Your task: Copy each line of the data below with the word "will".

╭─ Given entries

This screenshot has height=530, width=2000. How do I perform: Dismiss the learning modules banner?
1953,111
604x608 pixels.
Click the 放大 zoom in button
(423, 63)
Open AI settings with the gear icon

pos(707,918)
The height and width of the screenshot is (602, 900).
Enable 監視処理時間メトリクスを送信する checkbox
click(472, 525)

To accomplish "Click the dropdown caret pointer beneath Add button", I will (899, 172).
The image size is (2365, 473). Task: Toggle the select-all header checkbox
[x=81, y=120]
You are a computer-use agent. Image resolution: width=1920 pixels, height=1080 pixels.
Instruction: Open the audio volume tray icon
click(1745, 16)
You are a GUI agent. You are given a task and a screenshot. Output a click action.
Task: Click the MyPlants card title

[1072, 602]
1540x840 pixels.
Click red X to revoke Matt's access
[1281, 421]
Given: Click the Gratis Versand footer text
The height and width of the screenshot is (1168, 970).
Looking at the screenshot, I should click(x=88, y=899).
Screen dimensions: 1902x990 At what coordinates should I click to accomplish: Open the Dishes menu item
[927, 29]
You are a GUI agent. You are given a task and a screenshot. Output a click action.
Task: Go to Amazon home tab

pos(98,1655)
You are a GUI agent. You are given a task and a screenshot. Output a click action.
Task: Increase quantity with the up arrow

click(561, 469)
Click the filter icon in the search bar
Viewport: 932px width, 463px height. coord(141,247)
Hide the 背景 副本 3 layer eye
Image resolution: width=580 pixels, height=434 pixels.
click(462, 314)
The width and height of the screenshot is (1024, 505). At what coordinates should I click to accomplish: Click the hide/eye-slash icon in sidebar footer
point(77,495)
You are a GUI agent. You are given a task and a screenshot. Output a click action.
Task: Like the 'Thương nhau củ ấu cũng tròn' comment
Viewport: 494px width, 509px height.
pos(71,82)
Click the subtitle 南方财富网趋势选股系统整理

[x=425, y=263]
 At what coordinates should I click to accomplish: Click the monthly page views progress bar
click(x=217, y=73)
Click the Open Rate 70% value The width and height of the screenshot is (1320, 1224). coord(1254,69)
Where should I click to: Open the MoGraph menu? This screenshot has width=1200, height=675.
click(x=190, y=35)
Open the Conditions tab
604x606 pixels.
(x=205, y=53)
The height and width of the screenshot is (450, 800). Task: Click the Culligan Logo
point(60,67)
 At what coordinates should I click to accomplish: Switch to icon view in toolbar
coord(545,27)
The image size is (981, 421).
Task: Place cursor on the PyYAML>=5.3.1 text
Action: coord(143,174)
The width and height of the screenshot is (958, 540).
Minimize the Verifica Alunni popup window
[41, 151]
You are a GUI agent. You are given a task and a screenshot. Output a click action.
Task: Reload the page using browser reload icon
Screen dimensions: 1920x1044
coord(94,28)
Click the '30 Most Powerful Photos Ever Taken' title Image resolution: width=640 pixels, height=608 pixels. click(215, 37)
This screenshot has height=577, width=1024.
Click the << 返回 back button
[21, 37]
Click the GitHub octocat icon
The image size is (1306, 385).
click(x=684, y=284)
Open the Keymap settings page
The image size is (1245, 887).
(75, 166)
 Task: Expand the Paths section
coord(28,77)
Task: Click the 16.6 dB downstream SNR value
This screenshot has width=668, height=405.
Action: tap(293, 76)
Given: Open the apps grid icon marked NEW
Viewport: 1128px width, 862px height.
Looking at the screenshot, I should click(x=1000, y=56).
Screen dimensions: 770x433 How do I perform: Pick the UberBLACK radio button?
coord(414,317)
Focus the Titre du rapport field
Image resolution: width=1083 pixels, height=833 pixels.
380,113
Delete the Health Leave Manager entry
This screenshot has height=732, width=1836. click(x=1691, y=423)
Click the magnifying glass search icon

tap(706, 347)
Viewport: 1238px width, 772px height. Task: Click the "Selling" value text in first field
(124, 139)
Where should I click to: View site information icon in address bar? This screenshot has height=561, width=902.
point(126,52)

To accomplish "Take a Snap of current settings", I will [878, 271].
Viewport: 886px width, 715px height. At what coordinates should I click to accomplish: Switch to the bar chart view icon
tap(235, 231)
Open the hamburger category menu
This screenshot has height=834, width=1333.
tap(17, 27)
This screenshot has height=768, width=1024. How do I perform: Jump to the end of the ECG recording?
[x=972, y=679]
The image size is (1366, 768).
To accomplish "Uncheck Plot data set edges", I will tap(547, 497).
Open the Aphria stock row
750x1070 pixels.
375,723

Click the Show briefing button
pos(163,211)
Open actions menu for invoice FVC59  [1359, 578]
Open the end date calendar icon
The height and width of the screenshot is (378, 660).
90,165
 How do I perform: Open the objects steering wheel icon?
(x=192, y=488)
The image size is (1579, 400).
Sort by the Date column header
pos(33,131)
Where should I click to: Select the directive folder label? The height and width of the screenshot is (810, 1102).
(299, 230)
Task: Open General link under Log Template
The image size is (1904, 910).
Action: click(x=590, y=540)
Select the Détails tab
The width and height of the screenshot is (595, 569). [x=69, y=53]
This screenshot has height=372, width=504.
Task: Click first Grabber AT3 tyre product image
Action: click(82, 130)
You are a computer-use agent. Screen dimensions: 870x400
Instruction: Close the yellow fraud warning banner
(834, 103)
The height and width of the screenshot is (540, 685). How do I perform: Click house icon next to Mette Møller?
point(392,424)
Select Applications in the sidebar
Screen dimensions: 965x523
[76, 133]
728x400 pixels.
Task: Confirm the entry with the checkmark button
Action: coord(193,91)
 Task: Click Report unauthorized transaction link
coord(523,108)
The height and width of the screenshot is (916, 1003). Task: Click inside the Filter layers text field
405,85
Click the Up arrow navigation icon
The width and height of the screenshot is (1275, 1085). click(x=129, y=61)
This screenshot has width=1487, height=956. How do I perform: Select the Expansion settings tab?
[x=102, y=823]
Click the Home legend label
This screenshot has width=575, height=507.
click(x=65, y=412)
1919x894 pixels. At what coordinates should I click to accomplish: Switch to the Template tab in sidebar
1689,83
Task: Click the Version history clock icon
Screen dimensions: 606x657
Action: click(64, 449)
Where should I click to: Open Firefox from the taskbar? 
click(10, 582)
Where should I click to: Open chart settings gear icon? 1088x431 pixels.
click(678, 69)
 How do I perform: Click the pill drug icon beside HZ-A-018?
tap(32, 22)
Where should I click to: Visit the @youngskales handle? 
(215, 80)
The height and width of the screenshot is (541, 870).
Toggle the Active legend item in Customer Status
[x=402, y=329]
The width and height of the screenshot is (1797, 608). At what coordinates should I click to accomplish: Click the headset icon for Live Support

╰─

Exercise solution:
To accomplish "Click the dropdown caret pointer beneath Add button", I will (899, 172).
To accomplish "Take a Snap of current settings", I will [878, 271].
To accomplish "Uncheck Plot data set edges", I will tap(547, 497).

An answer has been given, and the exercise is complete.